Le Dix by Balenciaga, launched in 1947, is a fragrance steeped in elegance, legacy, and the quiet assertion of identity. The name “Le Dix” (pronounced luh dees in French) quite literally means “The Ten,” a direct reference to the location of Balenciaga’s Parisian couture house: 10 Avenue George V. This wasn’t simply an address—it was a declaration. Situated in the heart of Paris’s golden triangle, a district known for haute couture, luxury, and timeless sophistication, Number 10 stood as the epicenter of Balenciaga’s artistic vision. By naming his debut fragrance Le Dix, Balenciaga linked scent to place, and perfume to the deeply personal geography of style and prestige.
The name Le Dix evokes imagery of quiet refinement—a polished brass number on a grand townhouse door, discreetly elegant clients ascending the marble steps to a fitting, the rustle of silk linings, the soft hush of luxury. There is intimacy in the name, as if one is being granted entrance into a world of rarefied beauty. For the women of the postwar period, just emerging from years of austerity and constraint, a perfume called Le Dix would have spoken of a return to glamour, a reawakening of feminine self-expression. It whispered of Paris, of private salons, of ladylike charm with impeccable taste. The name alone promised a certain kind of life.
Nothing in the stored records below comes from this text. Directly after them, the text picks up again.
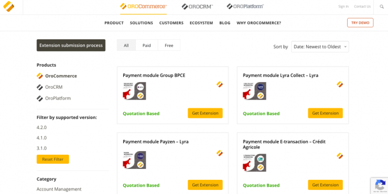Open the ECOSYSTEM menu
The height and width of the screenshot is (194, 388).
click(201, 23)
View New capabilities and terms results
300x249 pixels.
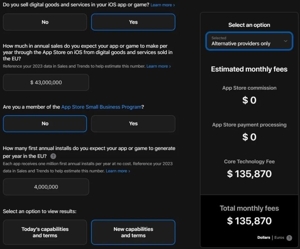pyautogui.click(x=133, y=232)
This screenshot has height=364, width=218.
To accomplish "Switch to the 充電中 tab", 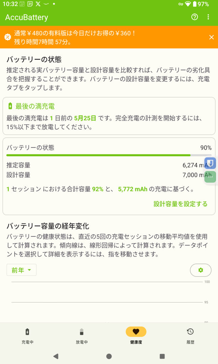I will click(x=27, y=335).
Launched in the same year as Dior’s New Look, Le Dix emerged during a transformative moment in both fashion and perfumery. The year 1947 marked a cultural pivot—away from the functional silhouettes and utilitarian scents of wartime, and toward opulence, structure, and femininity reimagined. Balenciaga, always the couturier of architectural grace, infused his perfume with the same aesthetic. Le Dix is an aldehydic floral chypre, in keeping with the grand French tradition established by Chanel No. 5, but with a distinct voice of its own: softer, more romantic, whispering rather than commanding.